A good story can trump a bad credit score in peer-to-peer lending
These days a bad credit score will get you turned away by a bank, but if you tell a good story about that score, you can improve your chances of getting a microloan from a peer-to-peer lender, according to new research from Rice University and the University of Delaware.
The researchers found that in peer-to-peer lending, unverifiable information such as personal narratives and explanations affected lending decisions above and beyond objective, verifiable information such as credit scores and histories.
In two new studies, researchers analyzed data from Prosper.com, America's first peer-to-peer lending marketplace with more than a million members; borrowers and lenders can connect there without going through a bank or institution. Borrowers choose a loan amount, purpose and post a loan listing. Then investors review loan listings and invest in those that meet their criteria. Once the process is complete, borrowers make fixed monthly payments and investors receive a portion of those payments directly to their Prosper account.
In the first study, the researchers Scott Sonenshein and Utpal Dholakia from Rice University's Jones Graduate School of Business and Michal Herzenstein from the University of Delaware -- found that micro-lenders were more likely to offer loans to borrowers who explained, and then admitted or denied, the details of their credit history. For instance, a borrower increased her/his perceived trustworthiness and chance of securing a loan by telling a lender, "I missed several payments on my car loan, which led to an increased interest rate, but I'm paying on time now and have learned from my mistakes" even though there was no evidence to support the claim that the borrower learned from past mistakes. Indeed, 65.3 percent of all loan requests that included such similar statements were funded, compared with only 45.8 percent of the loans that did not include such statements.
"Despite a poor credit grade, the social accounts that borrowers give and identities they create can increase their chances of securing a loan," said Sonenshein, lead author of one of the studies and assistant professor of management. "But relying on those accounts and identities can actually lead lenders to make poorer decisions about which loans to fund."
For example, borrowers who explain their circumstance but deny the details "The credit card company lost my payment and is now working to correct my credit report" have the poorest loan performance. For example, 25 percent of the borrowers who make such claims are late with their payments or have already defaulted, while only 10.5 percent of borrowers who did not make such claims are late or have defaulted.
In the second study, Sonenshein and his co-authors analyzed the six different identities trustworthy, successful, economic hardship, hardworking, moral and religious that borrowers constructed for themselves in the loan application's optional essay. They found that borrowers in their sample could lower their costs by almost 30 percent and saved about $375 in interest charges by using a "trustworthy" identity.
Borrowers who claimed the "trustworthy" or "successful" identities also received higher loan funding than those who did not 121 percent versus 82 percent.
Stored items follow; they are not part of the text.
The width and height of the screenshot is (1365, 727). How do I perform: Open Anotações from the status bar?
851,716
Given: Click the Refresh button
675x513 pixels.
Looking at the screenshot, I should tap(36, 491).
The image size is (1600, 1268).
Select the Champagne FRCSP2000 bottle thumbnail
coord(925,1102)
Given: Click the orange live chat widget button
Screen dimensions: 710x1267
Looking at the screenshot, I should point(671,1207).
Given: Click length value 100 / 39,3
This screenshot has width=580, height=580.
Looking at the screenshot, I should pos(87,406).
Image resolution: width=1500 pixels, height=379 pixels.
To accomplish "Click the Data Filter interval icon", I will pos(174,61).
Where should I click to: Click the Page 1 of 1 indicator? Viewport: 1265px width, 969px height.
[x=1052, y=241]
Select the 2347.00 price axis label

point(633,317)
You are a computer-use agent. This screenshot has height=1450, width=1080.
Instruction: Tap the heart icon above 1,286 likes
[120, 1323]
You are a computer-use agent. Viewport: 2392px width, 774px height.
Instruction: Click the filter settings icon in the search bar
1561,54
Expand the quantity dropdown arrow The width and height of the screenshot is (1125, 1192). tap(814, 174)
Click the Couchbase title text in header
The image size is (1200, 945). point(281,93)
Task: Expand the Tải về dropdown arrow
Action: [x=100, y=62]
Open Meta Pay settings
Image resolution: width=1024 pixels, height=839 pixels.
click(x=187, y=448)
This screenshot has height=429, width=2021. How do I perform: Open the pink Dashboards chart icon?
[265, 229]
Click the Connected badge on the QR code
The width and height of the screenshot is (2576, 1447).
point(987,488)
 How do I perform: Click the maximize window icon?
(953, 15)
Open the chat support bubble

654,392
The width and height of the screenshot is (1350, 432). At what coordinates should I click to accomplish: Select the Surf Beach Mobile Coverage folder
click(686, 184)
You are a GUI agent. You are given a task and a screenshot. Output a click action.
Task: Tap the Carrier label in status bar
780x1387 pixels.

Those who described themselves as "religious" were less likely to get a loan.
According to the study, borrowers with lower credit grades constructed more identities to compensate for their objectively poor circumstances. The more identities the borrowers constructed, the more likely lenders were to fund the loan and reduce the interest rate but the less likely the borrowers were to repay the loan: 29 percent of borrowers with four identities defaulted, whereas 24 percent with two identities and 12 percent with no identities defaulted.
Claiming one additional identity decreased the final interest rate by 12.75 percent for the loans in their sample. So by claiming one identity, compared with zero, the borrower paid $177.98 less after three years on a loan of $8,305 -- the average loan requested within the dataset.
"By analyzing the reasons borrowers give and the identities they construct, we can predict payback status over and beyond more objective factors such as credit scores," Sonenshein said. "In a sense, it offers a way of assessing borrowers in ways that harp back to the earlier days of community banking when lenders knew their customers."
Further analysis showed that a "trustworthy" identity predicts that a loan will be paid back early, a "moral" identity predicts payment on time and an "economic hardship" identity predicts a default or late payment.
"Despite being authentic about their difficulties, the borrowers are using an 'economic hardship' identity to gain empathy, but it's a tactic lenders should view as a warning sign," Sonenshein said. "Ultimately, these borrowers lack either the ability or willingness to fulfill loan obligations."